Plusieurs écrivains russes ont confié avoir littéralement "rêvé" la France ou l’Occident avant de s’y rendre. La responsable ? La littérature, bien sûr, cette fenêtre sur un monde que l’on pensait à tout jamais inaccessible du temps de l’URSS. "Dans les années 60, lorsque l’envie de penser est revenue (après l’oppression stalinienne), la lecture était la seule chose relativement sans danger", se souvient Elena Balzamo, traductrice et écrivain. Et l’appétit de lectures était alors immense, difficilement imaginable pour le public occidental. "On lisait les œuvres complètes". Elle-même a lu de la première à la dernière page la trentaine de volumes des œuvres de Dickens. Le psychothérapeute Youri Vaguine, qui partage son temps entre la France et la Russie, a cette jolie formule : "J’ai vécu mon enfance chez Alexandre Dumas". "J’ai passé des jours et des nuits avec Shakespeare", confie Alice Danchokh, qui avoue un faible pour les Britanniques. "Les Français se moquent des autres, les Anglais se moquent d’eux-mêmes". Cette boulimie de lectures à l’époque soviétique s’explique aussi, poursuit l’auteure des "Souvenirs culinaires d’une enfance heureuse" (ed. du Rocher, 2018) par le fait qu’il y avait peu de choix. "Et quand on a peu de choix, on s’en imprègne davantage".
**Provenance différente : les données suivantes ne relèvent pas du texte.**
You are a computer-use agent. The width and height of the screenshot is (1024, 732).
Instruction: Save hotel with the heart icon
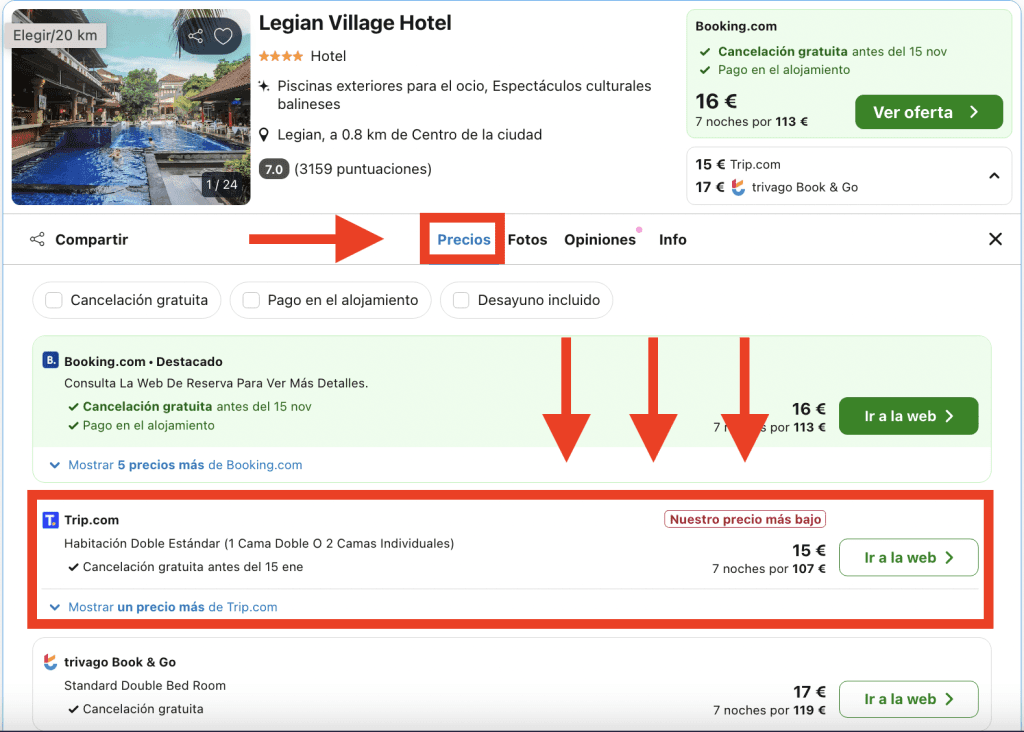[x=223, y=37]
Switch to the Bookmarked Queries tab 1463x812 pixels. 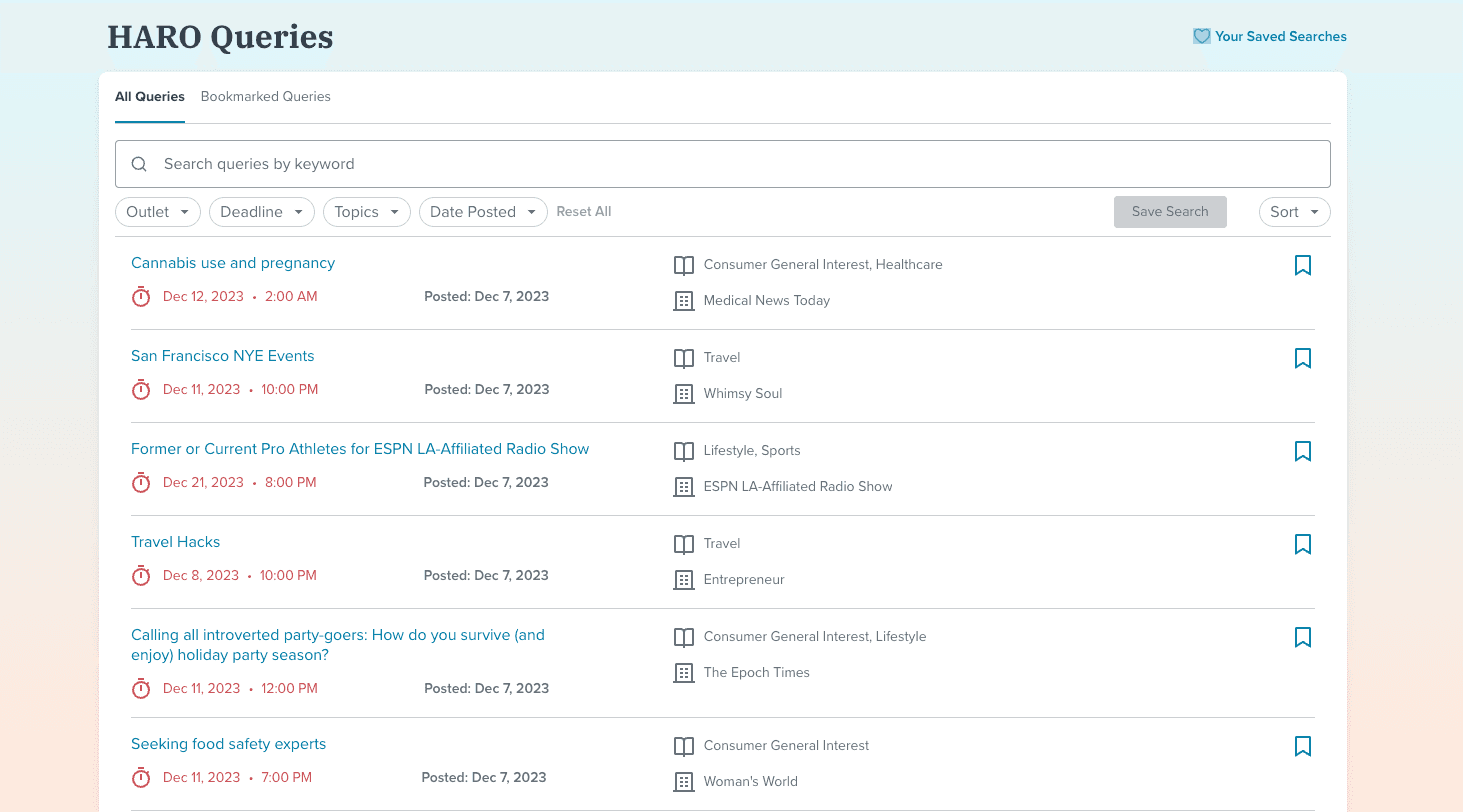[x=265, y=97]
Cette approche passionnément livresque de l’étranger n’est pas sans danger et un pays peut devenir une véritable "vue de l’esprit" . "On finit par trouver à la littérature plus de substance qu’au réel, par s’intéresser davantage à la révolution de 1848 qu’aux élections de 2018, par regarder l’actualité à travers le prisme déformant des (ô combien !) belles-lettres. Pendant longtemps, la France avait eu pour moi le visage du pays d’Hector Malot…", s’amuse Elena Balzamo, dans "Triangle isocèle" (ed. Marie Barbier, 2019), délicieux récit plein d’humour sur le parcours de l’auteure et sa découverte progressive de l’étranger, et notamment de la France, elle qui avait grandi dans le monde clos soviétique. Le livre comprend à cet égard quelques pages bien senties et cruelles sur les "idiots utiles", ces responsables communistes occidentaux qui se rendaient en URSS, choyés par le régime et qui n’en voyaient pas la véritable nature. "Ils ne voulaient rien comprendre et cela nous mettait en rage. Avec la moindre bonne volonté, on pouvait tout voir" en Union Soviétique.
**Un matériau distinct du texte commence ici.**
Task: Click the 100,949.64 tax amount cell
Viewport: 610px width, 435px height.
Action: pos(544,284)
La compréhension de la France débarrassée de tout ce bagage littéraire est lente et peut être douloureuse. Cela ne date pas d’hier, à en croire Elena Balzamo qui rappelle les "réactions quasi-hystériques" de Dostoïevski ou Hertzen en découvrant la France. "Ils ne trouvaient pas en Occident ce qu’ils connaissaient de lui". Et cette attitude se retrouve chez nos contemporains. "Je ne trouvais pas ce que je pensais trouver", se souvient Alice Danchokh à propos de son premier séjour à Paris dans les années 70. On était confrontés à "quelque chose qu’on croyait nous appartenir et qui était en fait totalement différent", analyse Elena Balzamo.